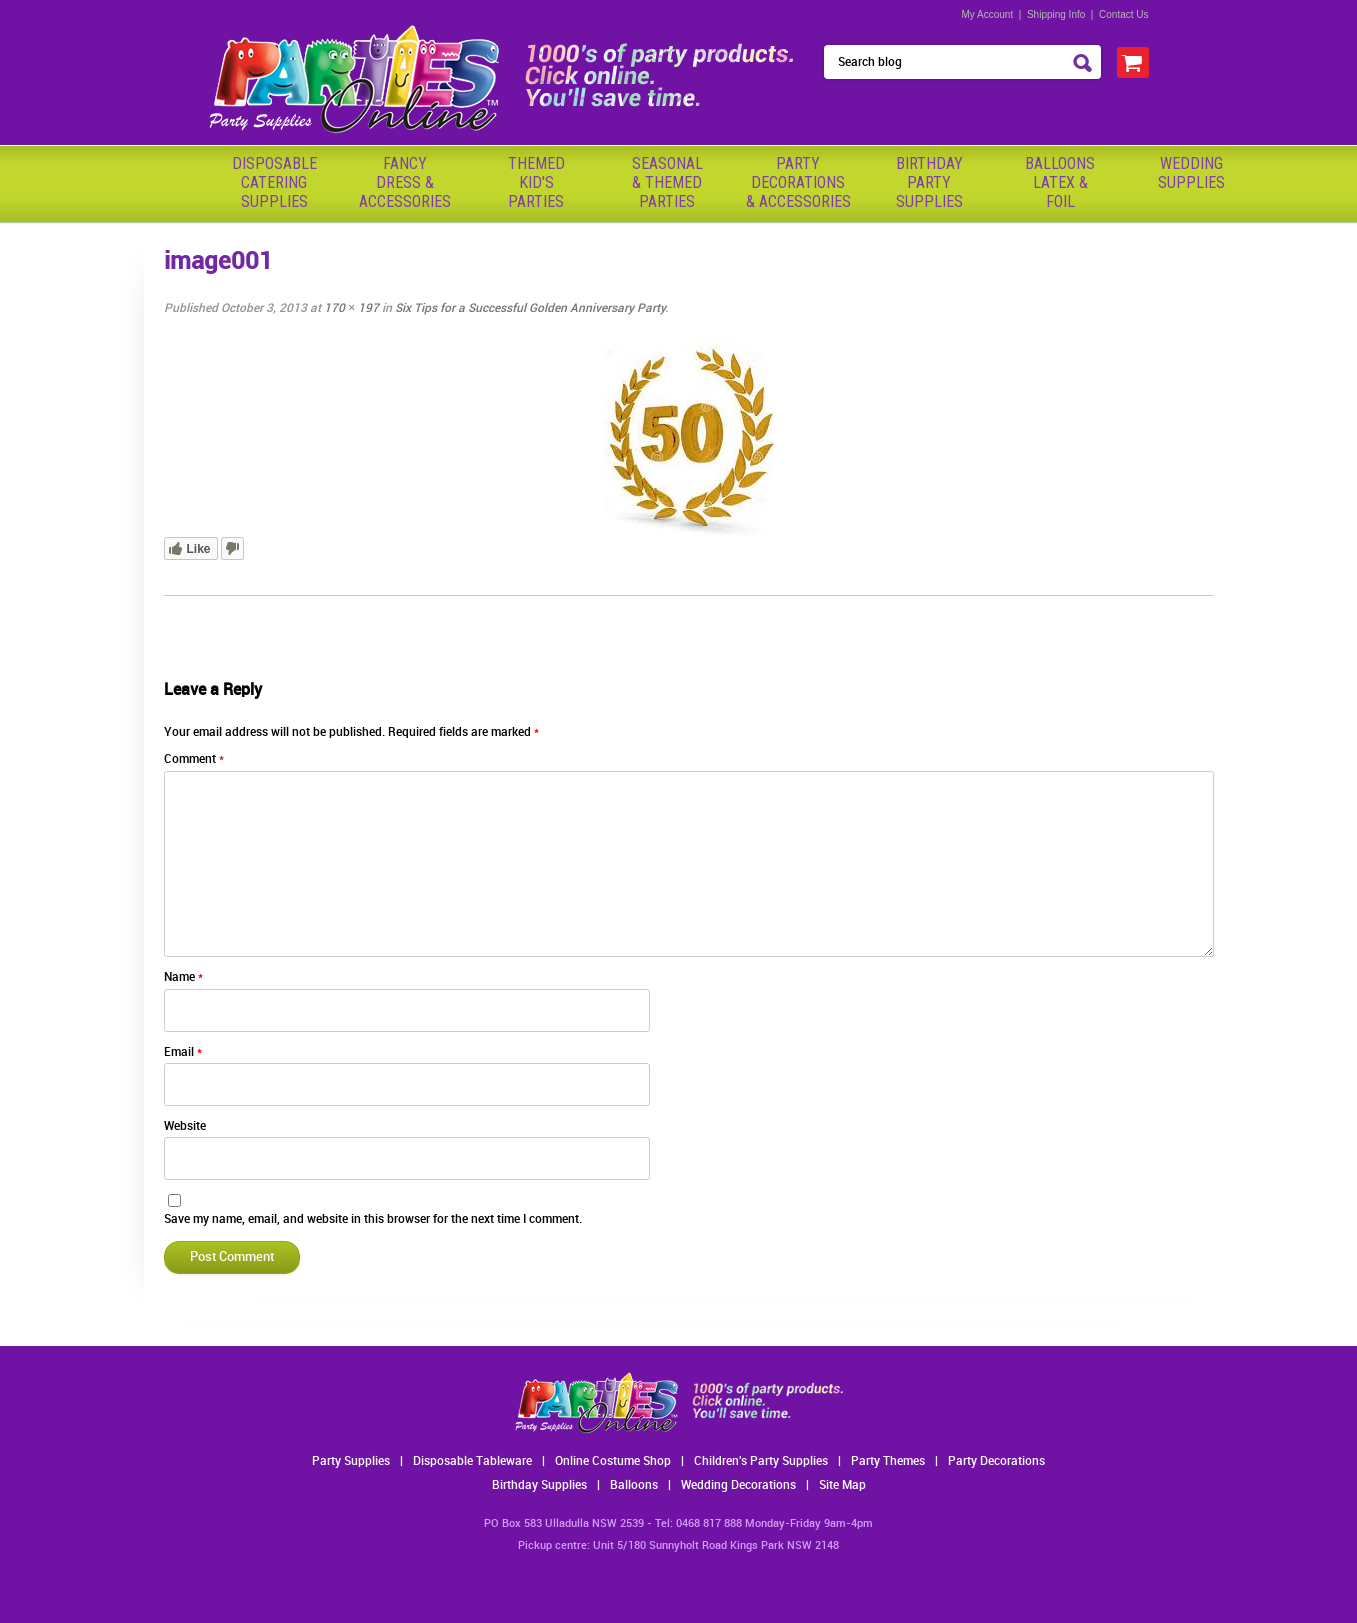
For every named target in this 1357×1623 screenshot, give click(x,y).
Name (183, 977)
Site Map (842, 1485)
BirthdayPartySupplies (929, 182)
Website (185, 1126)
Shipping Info (1056, 14)
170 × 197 (351, 308)
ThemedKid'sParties (536, 182)
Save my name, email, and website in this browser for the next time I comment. (373, 1219)
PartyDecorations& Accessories (798, 182)
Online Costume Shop (613, 1461)
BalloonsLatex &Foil (1060, 182)
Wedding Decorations (738, 1485)
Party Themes (888, 1461)
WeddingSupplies (1191, 173)
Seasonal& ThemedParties (667, 182)
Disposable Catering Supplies (274, 182)
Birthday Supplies (539, 1485)
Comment (194, 759)
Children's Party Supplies (761, 1461)
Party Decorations (996, 1461)
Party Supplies (351, 1461)
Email (183, 1052)
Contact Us (1123, 14)
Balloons (634, 1485)
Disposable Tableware (472, 1461)
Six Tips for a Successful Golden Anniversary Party (530, 308)
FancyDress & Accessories (405, 182)
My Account (988, 14)
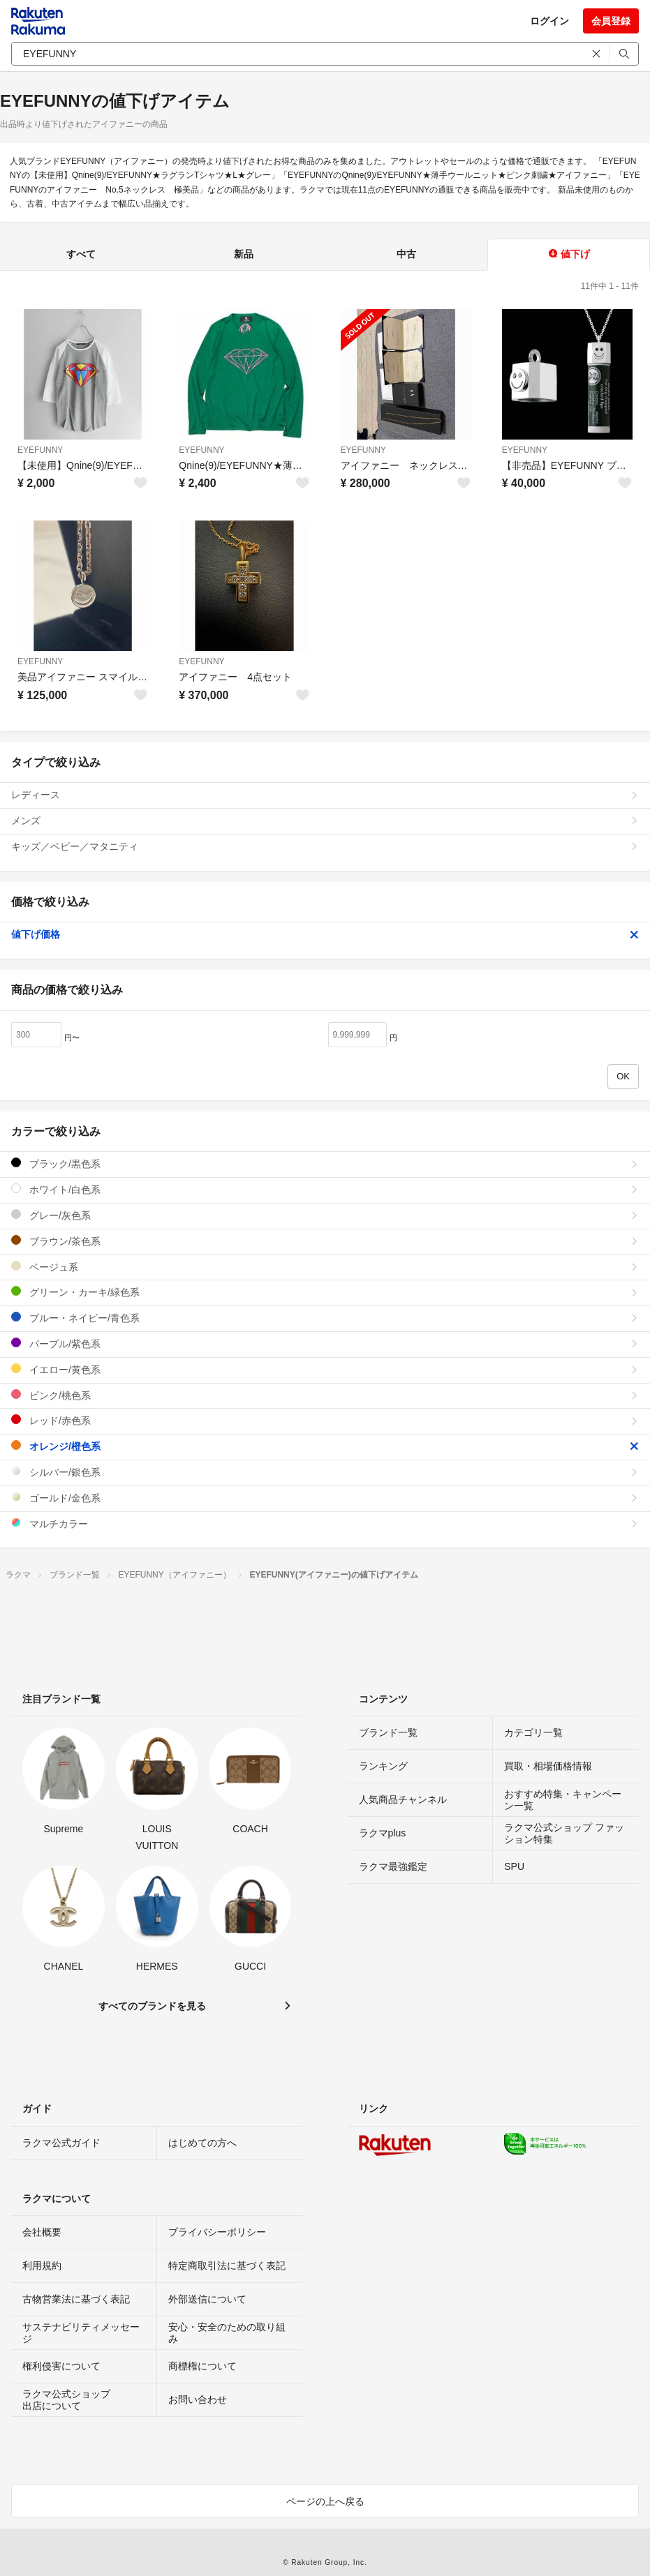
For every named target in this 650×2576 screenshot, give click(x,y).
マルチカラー (325, 1523)
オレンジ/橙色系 (325, 1446)
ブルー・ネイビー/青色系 (325, 1318)
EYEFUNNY (40, 450)
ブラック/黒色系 (325, 1163)
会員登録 (610, 21)
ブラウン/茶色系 (325, 1241)
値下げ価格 (325, 934)
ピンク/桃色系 (325, 1395)
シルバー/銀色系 (325, 1472)
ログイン (549, 21)
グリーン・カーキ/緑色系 (325, 1292)
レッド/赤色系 (325, 1420)
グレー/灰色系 (325, 1215)
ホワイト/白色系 (325, 1189)
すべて (81, 254)
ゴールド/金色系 (325, 1498)
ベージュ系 (325, 1267)
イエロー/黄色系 (325, 1369)
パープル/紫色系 (325, 1343)
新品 (243, 254)
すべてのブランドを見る (152, 2006)
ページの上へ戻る (325, 2501)
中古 (406, 254)
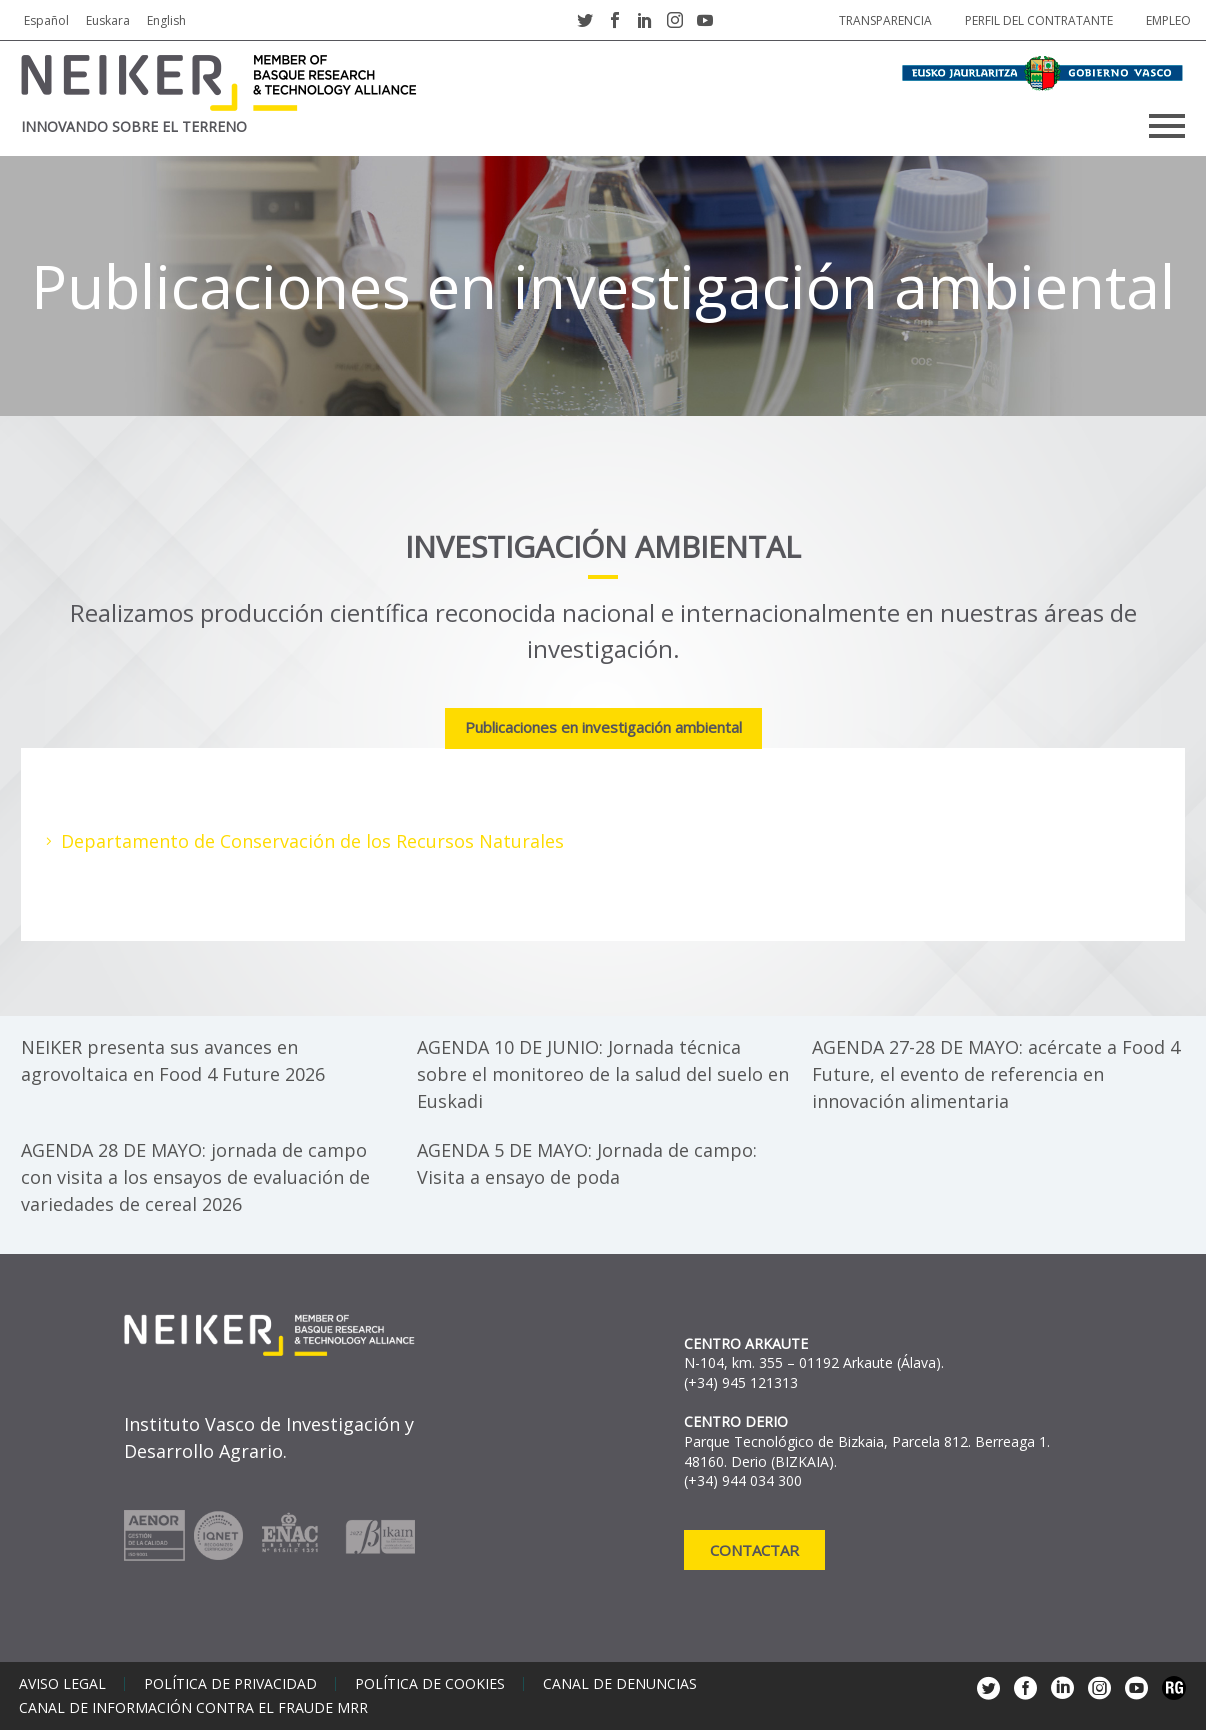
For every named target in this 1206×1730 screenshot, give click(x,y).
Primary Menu (1167, 126)
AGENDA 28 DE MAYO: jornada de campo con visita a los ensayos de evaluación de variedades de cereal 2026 (195, 1177)
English (166, 20)
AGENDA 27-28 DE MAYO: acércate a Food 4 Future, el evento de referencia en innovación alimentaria (996, 1074)
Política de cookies (430, 1684)
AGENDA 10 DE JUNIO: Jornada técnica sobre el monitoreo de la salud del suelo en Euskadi (603, 1074)
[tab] (603, 729)
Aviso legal (62, 1684)
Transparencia (885, 20)
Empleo (1168, 20)
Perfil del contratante (1039, 20)
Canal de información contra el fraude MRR (193, 1708)
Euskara (108, 20)
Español (46, 20)
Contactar (754, 1550)
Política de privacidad (230, 1684)
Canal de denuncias (620, 1684)
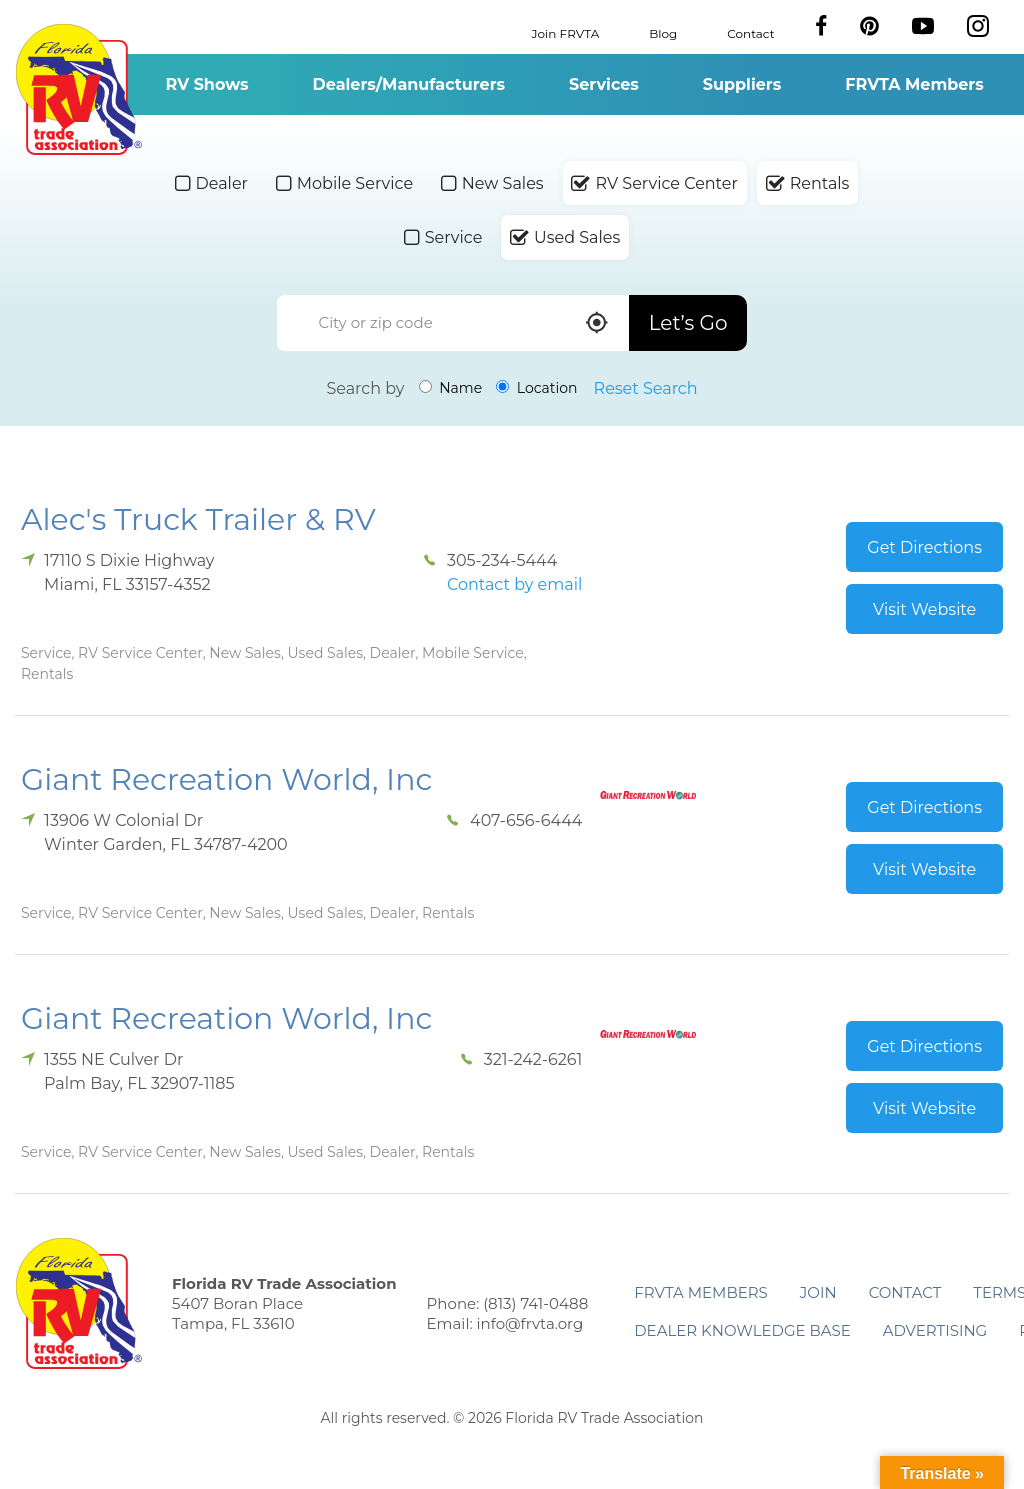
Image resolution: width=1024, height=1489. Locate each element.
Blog (663, 32)
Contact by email (514, 584)
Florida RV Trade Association (78, 89)
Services (604, 84)
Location (536, 388)
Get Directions (924, 547)
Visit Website (924, 609)
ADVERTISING (935, 1330)
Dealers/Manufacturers (409, 84)
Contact (750, 32)
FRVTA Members (914, 84)
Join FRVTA (566, 32)
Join (818, 1292)
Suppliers (742, 84)
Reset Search (646, 388)
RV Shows (206, 84)
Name (451, 388)
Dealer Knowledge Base (742, 1330)
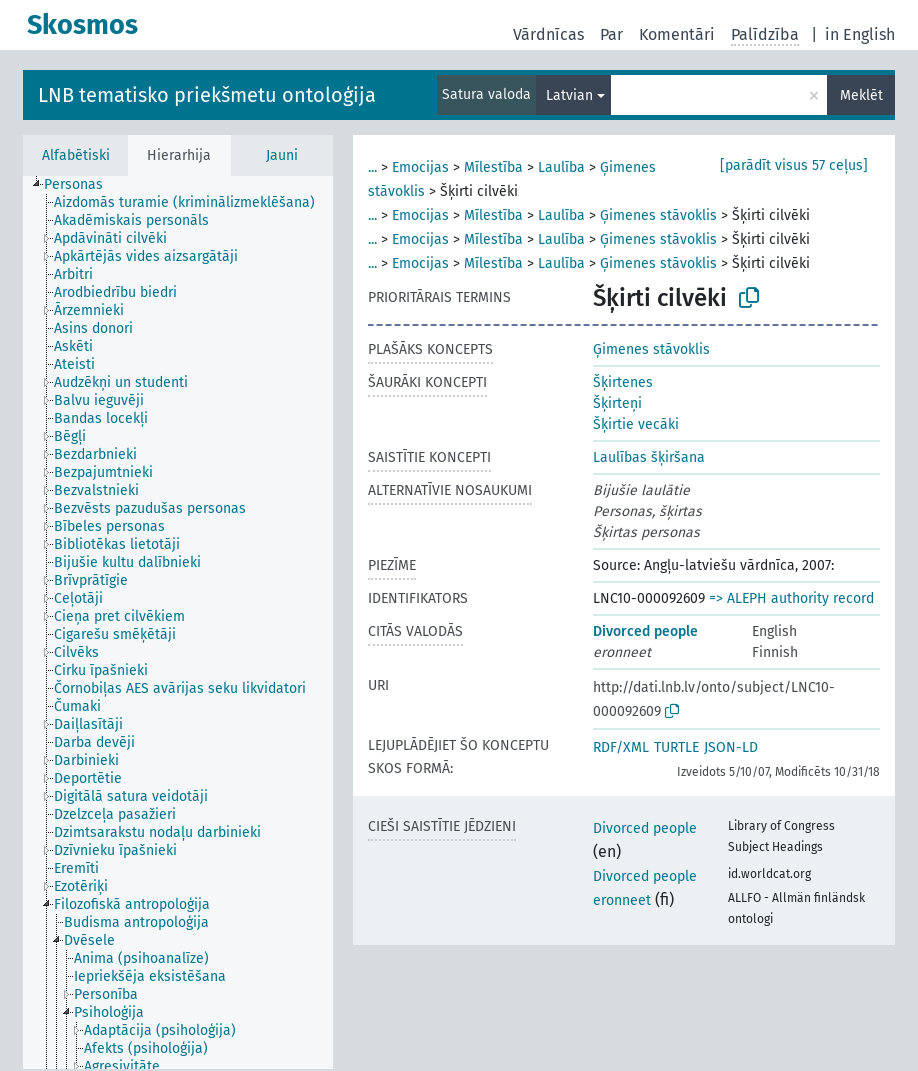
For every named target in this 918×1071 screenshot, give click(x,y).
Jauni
== == ==
Stated problem.
Copy every entry above again word for word, leaving out the pictures.

Final result.
For every named target in this 1357×1623 screenshot, give click(x,y).
Name (183, 977)
Site Map (842, 1485)
BirthdayPartySupplies (929, 182)
Website (185, 1126)
Shipping Info (1056, 14)
170 × 197 (351, 308)
ThemedKid'sParties (536, 182)
Save my name, email, and website in this browser for the next time I comment. (373, 1219)
PartyDecorations& Accessories (798, 182)
Online Costume Shop (613, 1461)
BalloonsLatex &Foil (1060, 182)
Wedding Decorations (738, 1485)
Party Themes (888, 1461)
WeddingSupplies (1191, 173)
Seasonal& ThemedParties (667, 182)
Disposable Catering Supplies (274, 182)
Birthday Supplies (539, 1485)
Comment (194, 759)
Children's Party Supplies (761, 1461)
Party Decorations (996, 1461)
Party Supplies (351, 1461)
Email (183, 1052)
Contact Us (1123, 14)
Balloons (634, 1485)
Disposable Tableware (472, 1461)
Six Tips for a Successful Golden Anniversary Party (530, 308)
FancyDress & Accessories (405, 182)
My Account (988, 14)
For every named target in this 650×2576 screenshot, give click(x,y).
マルチカラー (325, 1523)
オレンジ/橙色系 (325, 1446)
ブルー・ネイビー/青色系 (325, 1318)
EYEFUNNY (40, 450)
ブラック/黒色系 (325, 1163)
会員登録 (610, 21)
ブラウン/茶色系 (325, 1241)
値下げ価格 (325, 934)
ピンク/桃色系 (325, 1395)
シルバー/銀色系 (325, 1472)
ログイン (549, 21)
グリーン・カーキ/緑色系 (325, 1292)
レッド/赤色系 (325, 1420)
グレー/灰色系 (325, 1215)
ホワイト/白色系 (325, 1189)
すべて (81, 254)
ゴールド/金色系 (325, 1498)
ベージュ系 (325, 1267)
イエロー/黄色系 (325, 1369)
パープル/紫色系 (325, 1343)
新品 (243, 254)
すべてのブランドを見る (152, 2006)
ページの上へ戻る (325, 2501)
中古 (406, 254)
For every named target in this 1206×1730 screenshot, give click(x,y).
Primary Menu (1167, 126)
AGENDA 28 DE MAYO: jornada de campo con visita a los ensayos de evaluación de variedades de cereal 2026 (195, 1177)
English (166, 20)
AGENDA 27-28 DE MAYO: acércate a Food 4 Future, el evento de referencia en innovación alimentaria (996, 1074)
Política de cookies (430, 1684)
AGENDA 10 DE JUNIO: Jornada técnica sobre el monitoreo de la salud del suelo en Euskadi (603, 1074)
[tab] (603, 729)
Aviso legal (62, 1684)
Transparencia (885, 20)
Empleo (1168, 20)
Perfil del contratante (1039, 20)
Canal de información contra el fraude MRR (193, 1708)
Euskara (108, 20)
Español (46, 20)
Contactar (754, 1550)
Política de privacidad (230, 1684)
Canal de denuncias (620, 1684)
Image resolution: width=1024, height=1489. Locate each element.
Blog (663, 32)
Contact by email (514, 584)
Florida RV Trade Association (78, 89)
Services (604, 84)
Location (536, 388)
Get Directions (924, 547)
Visit Website (924, 609)
ADVERTISING (935, 1330)
Dealers/Manufacturers (409, 84)
Contact (750, 32)
FRVTA Members (914, 84)
Join FRVTA (566, 32)
Join (818, 1292)
Suppliers (742, 84)
Reset Search (646, 388)
RV Shows (206, 84)
Name (451, 388)
Dealer Knowledge Base (742, 1330)
For every named target in this 918×1071 screenshot, give click(x,y).
Jauni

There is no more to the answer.